Render every line of the material below as a Markdown table with two columns, Row and Entry, where Row numbers each line and Entry holds its text. Omit blank lines.

**Record extracts**:
========
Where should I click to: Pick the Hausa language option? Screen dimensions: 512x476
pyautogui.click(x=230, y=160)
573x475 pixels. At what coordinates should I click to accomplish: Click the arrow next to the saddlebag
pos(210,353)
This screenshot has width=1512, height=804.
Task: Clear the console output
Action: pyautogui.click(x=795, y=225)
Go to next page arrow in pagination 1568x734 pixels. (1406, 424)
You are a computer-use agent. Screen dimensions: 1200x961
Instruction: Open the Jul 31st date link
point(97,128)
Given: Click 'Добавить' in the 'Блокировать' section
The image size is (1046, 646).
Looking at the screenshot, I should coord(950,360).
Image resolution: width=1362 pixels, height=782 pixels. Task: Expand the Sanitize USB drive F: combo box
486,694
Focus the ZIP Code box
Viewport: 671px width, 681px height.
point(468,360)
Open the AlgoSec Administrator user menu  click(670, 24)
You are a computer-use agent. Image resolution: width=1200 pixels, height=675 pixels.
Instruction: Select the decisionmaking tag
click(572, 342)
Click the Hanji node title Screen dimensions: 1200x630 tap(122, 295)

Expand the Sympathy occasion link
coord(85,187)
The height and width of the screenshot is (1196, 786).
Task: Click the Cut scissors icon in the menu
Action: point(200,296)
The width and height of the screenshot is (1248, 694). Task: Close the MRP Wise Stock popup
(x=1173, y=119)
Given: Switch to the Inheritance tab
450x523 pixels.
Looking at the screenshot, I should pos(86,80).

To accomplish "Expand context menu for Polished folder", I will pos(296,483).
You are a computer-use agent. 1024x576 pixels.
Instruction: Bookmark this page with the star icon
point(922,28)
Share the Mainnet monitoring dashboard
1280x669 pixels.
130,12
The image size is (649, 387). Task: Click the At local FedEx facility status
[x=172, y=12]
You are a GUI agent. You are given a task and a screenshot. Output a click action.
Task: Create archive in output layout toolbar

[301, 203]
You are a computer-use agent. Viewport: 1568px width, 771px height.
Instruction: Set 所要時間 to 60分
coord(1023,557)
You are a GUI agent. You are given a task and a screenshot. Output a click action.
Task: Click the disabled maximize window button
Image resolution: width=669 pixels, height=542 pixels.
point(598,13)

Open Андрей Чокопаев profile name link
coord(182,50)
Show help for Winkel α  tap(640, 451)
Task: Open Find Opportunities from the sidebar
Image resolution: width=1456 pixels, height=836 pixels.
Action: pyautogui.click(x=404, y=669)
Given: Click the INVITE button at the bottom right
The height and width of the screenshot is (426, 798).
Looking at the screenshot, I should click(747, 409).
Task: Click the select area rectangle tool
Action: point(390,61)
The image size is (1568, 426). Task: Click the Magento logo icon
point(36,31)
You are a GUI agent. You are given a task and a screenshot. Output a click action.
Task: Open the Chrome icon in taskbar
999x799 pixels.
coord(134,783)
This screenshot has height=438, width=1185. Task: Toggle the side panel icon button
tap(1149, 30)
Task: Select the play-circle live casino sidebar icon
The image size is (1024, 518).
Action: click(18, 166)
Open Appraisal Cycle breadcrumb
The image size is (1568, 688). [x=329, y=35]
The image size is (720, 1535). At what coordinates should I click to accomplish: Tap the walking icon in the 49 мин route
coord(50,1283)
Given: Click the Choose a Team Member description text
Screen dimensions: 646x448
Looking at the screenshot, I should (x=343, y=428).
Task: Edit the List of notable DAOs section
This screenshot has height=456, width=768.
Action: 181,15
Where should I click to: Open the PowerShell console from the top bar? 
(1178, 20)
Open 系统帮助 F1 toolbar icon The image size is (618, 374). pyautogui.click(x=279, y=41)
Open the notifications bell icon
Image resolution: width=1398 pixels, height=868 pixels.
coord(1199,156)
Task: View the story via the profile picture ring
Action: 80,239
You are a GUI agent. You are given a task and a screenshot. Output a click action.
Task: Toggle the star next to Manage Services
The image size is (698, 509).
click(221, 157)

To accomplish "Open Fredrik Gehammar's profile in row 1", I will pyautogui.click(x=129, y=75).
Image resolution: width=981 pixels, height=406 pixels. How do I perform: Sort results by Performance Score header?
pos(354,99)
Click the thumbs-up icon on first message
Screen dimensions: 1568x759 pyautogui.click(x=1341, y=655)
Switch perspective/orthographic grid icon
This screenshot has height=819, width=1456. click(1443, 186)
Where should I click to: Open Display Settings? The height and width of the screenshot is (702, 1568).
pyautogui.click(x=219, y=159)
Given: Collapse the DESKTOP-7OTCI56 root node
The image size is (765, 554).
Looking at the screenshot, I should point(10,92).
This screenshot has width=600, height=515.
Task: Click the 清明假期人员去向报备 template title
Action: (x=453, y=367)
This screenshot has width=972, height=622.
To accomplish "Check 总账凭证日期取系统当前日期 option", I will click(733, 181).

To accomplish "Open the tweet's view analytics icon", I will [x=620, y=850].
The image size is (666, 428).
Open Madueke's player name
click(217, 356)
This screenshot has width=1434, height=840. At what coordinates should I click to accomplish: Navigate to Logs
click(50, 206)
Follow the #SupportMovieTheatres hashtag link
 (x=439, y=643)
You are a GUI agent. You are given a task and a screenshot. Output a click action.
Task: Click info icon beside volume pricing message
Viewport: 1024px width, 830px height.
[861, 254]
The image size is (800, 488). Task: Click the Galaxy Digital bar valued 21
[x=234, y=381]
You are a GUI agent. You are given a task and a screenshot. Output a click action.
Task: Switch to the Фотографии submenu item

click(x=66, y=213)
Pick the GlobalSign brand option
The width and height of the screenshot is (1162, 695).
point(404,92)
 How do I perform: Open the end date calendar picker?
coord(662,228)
========
**Solution to this problem**:
| Row | Entry |
|---|---|
| 1 | Where should I click to: Pick the Hausa language option? Screen dimensions: 512x476 |
| 2 | pyautogui.click(x=230, y=160) |
| 3 | 573x475 pixels. At what coordinates should I click to accomplish: Click the arrow next to the saddlebag |
| 4 | pos(210,353) |
| 5 | This screenshot has width=1512, height=804. |
| 6 | Task: Clear the console output |
| 7 | Action: pyautogui.click(x=795, y=225) |
| 8 | Go to next page arrow in pagination 1568x734 pixels. (1406, 424) |
| 9 | You are a computer-use agent. Screen dimensions: 1200x961 |
| 10 | Instruction: Open the Jul 31st date link |
| 11 | point(97,128) |
| 12 | Given: Click 'Добавить' in the 'Блокировать' section |
| 13 | The image size is (1046, 646). |
| 14 | Looking at the screenshot, I should coord(950,360). |
| 15 | Image resolution: width=1362 pixels, height=782 pixels. Task: Expand the Sanitize USB drive F: combo box |
| 16 | 486,694 |
| 17 | Focus the ZIP Code box |
| 18 | Viewport: 671px width, 681px height. |
| 19 | point(468,360) |
| 20 | Open the AlgoSec Administrator user menu  click(670, 24) |
| 21 | You are a computer-use agent. Image resolution: width=1200 pixels, height=675 pixels. |
| 22 | Instruction: Select the decisionmaking tag |
| 23 | click(572, 342) |
| 24 | Click the Hanji node title Screen dimensions: 1200x630 tap(122, 295) |
| 25 | Expand the Sympathy occasion link |
| 26 | coord(85,187) |
| 27 | The height and width of the screenshot is (1196, 786). |
| 28 | Task: Click the Cut scissors icon in the menu |
| 29 | Action: point(200,296) |
| 30 | The width and height of the screenshot is (1248, 694). Task: Close the MRP Wise Stock popup |
| 31 | (x=1173, y=119) |
| 32 | Given: Switch to the Inheritance tab |
| 33 | 450x523 pixels. |
| 34 | Looking at the screenshot, I should pos(86,80). |
| 35 | To accomplish "Expand context menu for Polished folder", I will pos(296,483). |
| 36 | You are a computer-use agent. 1024x576 pixels. |
| 37 | Instruction: Bookmark this page with the star icon |
| 38 | point(922,28) |
| 39 | Share the Mainnet monitoring dashboard |
| 40 | 1280x669 pixels. |
| 41 | 130,12 |
| 42 | The image size is (649, 387). Task: Click the At local FedEx facility status |
| 43 | [x=172, y=12] |
| 44 | You are a GUI agent. You are given a task and a screenshot. Output a click action. |
| 45 | Task: Create archive in output layout toolbar |
| 46 | [301, 203] |
| 47 | You are a computer-use agent. Viewport: 1568px width, 771px height. |
| 48 | Instruction: Set 所要時間 to 60分 |
| 49 | coord(1023,557) |
| 50 | You are a GUI agent. You are given a task and a screenshot. Output a click action. |
| 51 | Task: Click the disabled maximize window button |
| 52 | Image resolution: width=669 pixels, height=542 pixels. |
| 53 | point(598,13) |
| 54 | Open Андрей Чокопаев profile name link |
| 55 | coord(182,50) |
| 56 | Show help for Winkel α  tap(640, 451) |
| 57 | Task: Open Find Opportunities from the sidebar |
| 58 | Image resolution: width=1456 pixels, height=836 pixels. |
| 59 | Action: pyautogui.click(x=404, y=669) |
| 60 | Given: Click the INVITE button at the bottom right |
| 61 | The height and width of the screenshot is (426, 798). |
| 62 | Looking at the screenshot, I should click(747, 409). |
| 63 | Task: Click the select area rectangle tool |
| 64 | Action: point(390,61) |
| 65 | The image size is (1568, 426). Task: Click the Magento logo icon |
| 66 | point(36,31) |
| 67 | You are a GUI agent. You are given a task and a screenshot. Output a click action. |
| 68 | Task: Open the Chrome icon in taskbar |
| 69 | 999x799 pixels. |
| 70 | coord(134,783) |
| 71 | This screenshot has height=438, width=1185. Task: Toggle the side panel icon button |
| 72 | tap(1149, 30) |
| 73 | Task: Select the play-circle live casino sidebar icon |
| 74 | The image size is (1024, 518). |
| 75 | Action: click(18, 166) |
| 76 | Open Appraisal Cycle breadcrumb |
| 77 | The image size is (1568, 688). [x=329, y=35] |
| 78 | The image size is (720, 1535). At what coordinates should I click to accomplish: Tap the walking icon in the 49 мин route |
| 79 | coord(50,1283) |
| 80 | Given: Click the Choose a Team Member description text |
| 81 | Screen dimensions: 646x448 |
| 82 | Looking at the screenshot, I should (x=343, y=428). |
| 83 | Task: Edit the List of notable DAOs section |
| 84 | This screenshot has height=456, width=768. |
| 85 | Action: 181,15 |
| 86 | Where should I click to: Open the PowerShell console from the top bar?  |
| 87 | (1178, 20) |
| 88 | Open 系统帮助 F1 toolbar icon The image size is (618, 374). pyautogui.click(x=279, y=41) |
| 89 | Open the notifications bell icon |
| 90 | Image resolution: width=1398 pixels, height=868 pixels. |
| 91 | coord(1199,156) |
| 92 | Task: View the story via the profile picture ring |
| 93 | Action: 80,239 |
| 94 | You are a GUI agent. You are given a task and a screenshot. Output a click action. |
| 95 | Task: Toggle the star next to Manage Services |
| 96 | The image size is (698, 509). |
| 97 | click(221, 157) |
| 98 | To accomplish "Open Fredrik Gehammar's profile in row 1", I will pyautogui.click(x=129, y=75). |
| 99 | Image resolution: width=981 pixels, height=406 pixels. How do I perform: Sort results by Performance Score header? |
| 100 | pos(354,99) |
| 101 | Click the thumbs-up icon on first message |
| 102 | Screen dimensions: 1568x759 pyautogui.click(x=1341, y=655) |
| 103 | Switch perspective/orthographic grid icon |
| 104 | This screenshot has height=819, width=1456. click(1443, 186) |
| 105 | Where should I click to: Open Display Settings? The height and width of the screenshot is (702, 1568). |
| 106 | pyautogui.click(x=219, y=159) |
| 107 | Given: Collapse the DESKTOP-7OTCI56 root node |
| 108 | The image size is (765, 554). |
| 109 | Looking at the screenshot, I should point(10,92). |
| 110 | This screenshot has width=600, height=515. |
| 111 | Task: Click the 清明假期人员去向报备 template title |
| 112 | Action: (x=453, y=367) |
| 113 | This screenshot has width=972, height=622. |
| 114 | To accomplish "Check 总账凭证日期取系统当前日期 option", I will click(733, 181). |
| 115 | To accomplish "Open the tweet's view analytics icon", I will [x=620, y=850]. |
| 116 | The image size is (666, 428). |
| 117 | Open Madueke's player name |
| 118 | click(217, 356) |
| 119 | This screenshot has width=1434, height=840. At what coordinates should I click to accomplish: Navigate to Logs |
| 120 | click(50, 206) |
| 121 | Follow the #SupportMovieTheatres hashtag link |
| 122 |  (x=439, y=643) |
| 123 | You are a GUI agent. You are given a task and a screenshot. Output a click action. |
| 124 | Task: Click info icon beside volume pricing message |
| 125 | Viewport: 1024px width, 830px height. |
| 126 | [861, 254] |
| 127 | The image size is (800, 488). Task: Click the Galaxy Digital bar valued 21 |
| 128 | [x=234, y=381] |
| 129 | You are a GUI agent. You are given a task and a screenshot. Output a click action. |
| 130 | Task: Switch to the Фотографии submenu item |
| 131 | click(x=66, y=213) |
| 132 | Pick the GlobalSign brand option |
| 133 | The width and height of the screenshot is (1162, 695). |
| 134 | point(404,92) |
| 135 |  How do I perform: Open the end date calendar picker? |
| 136 | coord(662,228) |